Sunday, November 18, 2012

Pink Clouds and Broken Mirrors

One evening, when I had finished my last class of the day and was walking to another building on campus, I glanced up at the sky and stopped in my tracks.  The sky was beautiful; it took my breath away.  The sun started to dip below the horizon, filling the sky with brilliant orange color.  But it was the large, puffy clouds that caught my attention the most.

They were bright pink.  

I walked more slowly, staring, until the sun suddenly disappeared below the horizon and the sky dimmed dramatically.  Now the clouds turned ashy grey.  I had a hard time wrapping my mind around the fact that something so beautiful and unique a minute ago was now bleak and plain.  Did the clouds have some hidden beauty I wasn't seeing right now?

Later I realized that on their own, the clouds were just empty, blank canvases.  It was the sun's rays that made the clouds beautiful as they reflected its glory.  Sound familiar?

The concept of reflecting glory reminds me of something I heard on the radio years ago, when Luci Swindoll (the sister of renowned evangelist Chuck Swindoll) presented a unique view of us as Christians.  According to Ms.

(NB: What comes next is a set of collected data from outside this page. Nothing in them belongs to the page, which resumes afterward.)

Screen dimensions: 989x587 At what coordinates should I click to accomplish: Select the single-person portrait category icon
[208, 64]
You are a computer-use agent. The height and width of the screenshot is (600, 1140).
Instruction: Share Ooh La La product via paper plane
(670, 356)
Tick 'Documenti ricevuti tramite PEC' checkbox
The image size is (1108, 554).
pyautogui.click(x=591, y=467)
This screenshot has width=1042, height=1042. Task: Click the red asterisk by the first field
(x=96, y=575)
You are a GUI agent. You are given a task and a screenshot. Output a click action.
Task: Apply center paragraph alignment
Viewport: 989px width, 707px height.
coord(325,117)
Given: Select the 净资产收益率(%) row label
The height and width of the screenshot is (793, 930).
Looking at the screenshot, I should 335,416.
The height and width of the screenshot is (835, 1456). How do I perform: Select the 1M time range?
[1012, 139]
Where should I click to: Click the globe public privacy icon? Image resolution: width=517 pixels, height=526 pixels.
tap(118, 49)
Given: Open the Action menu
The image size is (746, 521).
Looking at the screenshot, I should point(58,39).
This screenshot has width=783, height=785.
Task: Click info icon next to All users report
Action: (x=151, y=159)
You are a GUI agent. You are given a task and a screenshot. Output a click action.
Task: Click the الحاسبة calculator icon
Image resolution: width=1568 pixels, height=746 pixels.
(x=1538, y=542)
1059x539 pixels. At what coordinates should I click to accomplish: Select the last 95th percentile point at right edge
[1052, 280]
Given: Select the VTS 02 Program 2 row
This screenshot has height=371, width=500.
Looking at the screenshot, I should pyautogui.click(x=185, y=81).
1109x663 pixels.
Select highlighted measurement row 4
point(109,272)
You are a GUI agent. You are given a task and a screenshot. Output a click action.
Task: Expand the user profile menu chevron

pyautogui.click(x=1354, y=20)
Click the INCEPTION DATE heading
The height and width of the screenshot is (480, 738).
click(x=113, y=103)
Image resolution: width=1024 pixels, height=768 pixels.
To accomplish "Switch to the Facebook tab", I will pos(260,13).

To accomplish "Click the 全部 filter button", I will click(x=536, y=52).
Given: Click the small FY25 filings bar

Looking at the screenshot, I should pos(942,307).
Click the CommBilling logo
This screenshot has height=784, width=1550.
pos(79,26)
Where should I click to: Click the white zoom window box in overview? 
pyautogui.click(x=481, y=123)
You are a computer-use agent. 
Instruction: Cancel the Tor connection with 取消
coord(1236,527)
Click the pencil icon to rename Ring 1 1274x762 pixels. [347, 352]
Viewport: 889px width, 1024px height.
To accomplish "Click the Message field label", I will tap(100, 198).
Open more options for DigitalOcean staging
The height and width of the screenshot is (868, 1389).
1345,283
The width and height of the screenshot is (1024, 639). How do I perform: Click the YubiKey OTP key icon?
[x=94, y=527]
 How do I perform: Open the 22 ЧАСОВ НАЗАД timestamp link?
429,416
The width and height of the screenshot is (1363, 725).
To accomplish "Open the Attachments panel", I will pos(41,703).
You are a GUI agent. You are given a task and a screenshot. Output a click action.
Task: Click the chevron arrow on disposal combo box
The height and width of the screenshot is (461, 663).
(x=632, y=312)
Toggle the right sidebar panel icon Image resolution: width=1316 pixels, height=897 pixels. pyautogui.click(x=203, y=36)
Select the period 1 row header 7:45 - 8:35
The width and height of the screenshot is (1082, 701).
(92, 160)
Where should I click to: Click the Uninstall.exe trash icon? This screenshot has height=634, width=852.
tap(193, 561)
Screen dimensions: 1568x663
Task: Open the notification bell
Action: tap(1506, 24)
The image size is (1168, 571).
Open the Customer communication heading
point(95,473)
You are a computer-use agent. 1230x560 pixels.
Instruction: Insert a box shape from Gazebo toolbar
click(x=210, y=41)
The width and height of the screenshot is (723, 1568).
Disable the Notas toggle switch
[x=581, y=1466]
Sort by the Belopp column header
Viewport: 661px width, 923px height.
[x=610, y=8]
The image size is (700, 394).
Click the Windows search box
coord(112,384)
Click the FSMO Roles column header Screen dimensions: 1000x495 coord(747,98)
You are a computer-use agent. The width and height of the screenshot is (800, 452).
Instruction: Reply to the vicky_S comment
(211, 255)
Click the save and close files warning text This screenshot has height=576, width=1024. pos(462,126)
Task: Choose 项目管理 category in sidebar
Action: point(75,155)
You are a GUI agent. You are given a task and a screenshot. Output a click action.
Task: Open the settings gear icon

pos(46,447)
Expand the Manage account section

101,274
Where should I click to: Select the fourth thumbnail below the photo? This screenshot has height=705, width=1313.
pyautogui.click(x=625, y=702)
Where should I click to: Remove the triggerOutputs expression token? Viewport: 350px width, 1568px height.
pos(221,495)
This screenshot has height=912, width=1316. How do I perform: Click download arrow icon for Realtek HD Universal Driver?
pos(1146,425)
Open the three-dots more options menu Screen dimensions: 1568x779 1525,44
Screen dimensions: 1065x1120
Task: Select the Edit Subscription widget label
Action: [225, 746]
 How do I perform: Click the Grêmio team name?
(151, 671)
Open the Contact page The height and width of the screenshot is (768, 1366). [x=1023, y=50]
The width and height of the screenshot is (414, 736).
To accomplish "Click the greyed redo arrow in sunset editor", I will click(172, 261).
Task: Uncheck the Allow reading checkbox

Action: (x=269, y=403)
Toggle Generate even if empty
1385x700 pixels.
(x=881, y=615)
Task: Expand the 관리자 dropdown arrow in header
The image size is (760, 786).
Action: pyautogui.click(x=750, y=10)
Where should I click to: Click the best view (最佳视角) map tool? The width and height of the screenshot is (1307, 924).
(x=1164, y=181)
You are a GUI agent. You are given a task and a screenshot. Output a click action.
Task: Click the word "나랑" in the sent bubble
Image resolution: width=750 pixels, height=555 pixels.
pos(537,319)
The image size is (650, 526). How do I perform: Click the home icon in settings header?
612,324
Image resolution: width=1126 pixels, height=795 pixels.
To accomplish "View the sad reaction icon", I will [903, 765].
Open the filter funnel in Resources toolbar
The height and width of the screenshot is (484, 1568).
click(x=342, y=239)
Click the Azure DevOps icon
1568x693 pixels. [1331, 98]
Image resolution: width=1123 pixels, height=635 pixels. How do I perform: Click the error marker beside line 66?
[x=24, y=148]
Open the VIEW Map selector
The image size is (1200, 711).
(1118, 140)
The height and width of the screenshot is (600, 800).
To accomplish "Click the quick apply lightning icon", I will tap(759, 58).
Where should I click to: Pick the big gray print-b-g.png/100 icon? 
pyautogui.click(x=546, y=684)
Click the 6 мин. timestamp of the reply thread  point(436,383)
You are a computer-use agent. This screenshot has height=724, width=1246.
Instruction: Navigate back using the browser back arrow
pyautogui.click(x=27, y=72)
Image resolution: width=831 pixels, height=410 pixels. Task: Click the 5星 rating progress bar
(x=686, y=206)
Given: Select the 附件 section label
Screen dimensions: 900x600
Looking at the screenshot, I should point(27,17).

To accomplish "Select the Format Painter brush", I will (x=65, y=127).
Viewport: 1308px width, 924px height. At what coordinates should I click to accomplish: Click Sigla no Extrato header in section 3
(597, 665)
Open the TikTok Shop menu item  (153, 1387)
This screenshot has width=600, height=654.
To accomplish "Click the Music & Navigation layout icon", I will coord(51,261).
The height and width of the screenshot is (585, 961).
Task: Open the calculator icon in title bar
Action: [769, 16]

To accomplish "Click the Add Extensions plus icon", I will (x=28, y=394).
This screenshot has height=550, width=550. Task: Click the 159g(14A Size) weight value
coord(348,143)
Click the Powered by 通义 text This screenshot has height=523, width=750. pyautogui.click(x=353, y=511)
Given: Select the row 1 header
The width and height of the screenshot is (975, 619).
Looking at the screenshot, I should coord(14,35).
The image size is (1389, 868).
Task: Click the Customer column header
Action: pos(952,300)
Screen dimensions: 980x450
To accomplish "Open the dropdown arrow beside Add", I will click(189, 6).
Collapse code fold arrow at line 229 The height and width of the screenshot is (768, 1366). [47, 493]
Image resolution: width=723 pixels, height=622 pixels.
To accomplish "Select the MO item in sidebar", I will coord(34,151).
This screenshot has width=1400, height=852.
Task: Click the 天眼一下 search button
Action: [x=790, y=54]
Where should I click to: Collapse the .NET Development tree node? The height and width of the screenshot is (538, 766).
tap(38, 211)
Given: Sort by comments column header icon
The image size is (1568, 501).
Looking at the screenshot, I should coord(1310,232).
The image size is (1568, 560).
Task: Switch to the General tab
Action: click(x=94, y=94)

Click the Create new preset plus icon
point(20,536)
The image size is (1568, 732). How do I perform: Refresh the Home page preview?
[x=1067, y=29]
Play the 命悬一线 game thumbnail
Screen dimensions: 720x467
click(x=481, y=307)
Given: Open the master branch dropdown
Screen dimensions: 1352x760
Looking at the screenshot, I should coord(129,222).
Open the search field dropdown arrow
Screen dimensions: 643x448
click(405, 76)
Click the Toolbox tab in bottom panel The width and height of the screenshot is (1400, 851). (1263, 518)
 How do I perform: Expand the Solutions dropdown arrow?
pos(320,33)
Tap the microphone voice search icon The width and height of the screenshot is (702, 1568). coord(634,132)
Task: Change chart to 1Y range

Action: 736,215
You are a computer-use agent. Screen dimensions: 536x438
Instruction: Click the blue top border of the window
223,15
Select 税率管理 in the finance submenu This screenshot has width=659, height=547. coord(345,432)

Swindoll, we are all broken mirror fragments, broken by our pasts, our sins, our failures, and our experiences, but all able to reflect the glory of Jesus Christ!  We can reflect His glory despite our brokenness -- even through our brokenness!  

This is an illustration of who we are.  We are blank, grey clouds and broken mirrors.  But even we can be used for His glory if we choose to reflect Him no matter the circumstances.  Just as I was captivated by the beauty of that sunset and wondered whether the beauty originated from the clouds or from the sun shining on the clouds, so will the world look at us and wonder if the peace we have (or the confidence, the hope, the joy) is something we somehow found in ourselves, or if it really does come from knowing Jesus Christ intimately.   

2 Corinthians 3:18, "But we all, with unveiled face, beholding as in a mirror the glory of the Lord, are being transformed into the same image from glory to glory, just as from the Lord, the Spirit."

2 Corinthians 4:6, "For God, who said, 'Light shall shine out of darkness,' is the One who has shone in our hearts to give the Light of the knowledge of the glory of God in the face of Christ."

Isaiah 60:1-3, "Arise, shine; for your light has come, and the glory of the Lord has risen upon you.  For behold, darkness will cover the earth and deep darkness the peoples; but the Lord will rise upon you and His glory will appear upon you.  Nations will come to your light, and kings to the brightness of your rising."

Monday, November 5, 2012

Beautiful Scars


This isn't a normal message from Facing Midian.  This message is straight to you, from my heart.  This morning I am overflowing with praise -- I hardly know why I am writing this; I just want to share with you what my sweet Lord has done for me.  
He has turned my scabs into beautiful scars.

Now, I know about scars.  I have physical scars from burns I received in an accident when I was 16 months old, injuries that required so many surgeries that my mom lost count.  I don't remember it, but the trauma from that incident has remained with me and made me unable to handle being in a children's hospital in Brazil.  Oh yes, I have scars.  But one thing I know about scars is this: scars don't still hurt. 

The worst kind of wound is the kind you carry with you every day -- a wounded heart.  My heart was wounded, and I carried that pain with me for a long, long time.  I didn't know how to get past it.  I couldn't see past it.  I couldn't feel past it.  

Today I opened my prayer journal and flipped back to the entries that mark the worst emotional pain of my life.  The pain written on those pages is blistering and intense, almost radiating up into my face as I read them.  But what I experienced when I read them today . . . was different.  

Yesterday I asked the Lord to heal my heart once and for all.  I knew I couldn't truly live until I'd been fully, completely healed.  I couldn't move forward without it.  I'd tried for months and months to "think" my way into healing and "study" my way into healing.  All that time, God was longing for me to reach the end of my rope and just ask Him.  Just ask Him.  He wanted me to ask for a miracle.  He wanted me to realize that He didn't need my help to heal.  He wanted me to realize that there was absolutely nothing I could do to get myself out of this pit.  It would have to be all Him. 

This morning, I re-read those devastating journal entries and didn't feel what I used to feel.  I didn't identify with the woundedness or wonder how I'd ever be healed from such devastation.  I felt whole again, and peaceful, and healed.  

Jesus has healed my heart.

Hallelujah!  What beautiful, beautiful scars.

"Praise God we don't have to hide scars!
"They just strengthen our wounds and they soften our hearts.
"They remind us of where we have been, but not who we are.
"So praise God, praise God!
"Oh His are covering ours,
"So Praise God we don't have to hide scars." -Jonny Diaz, "Scars"

Praise God for these beautiful scars!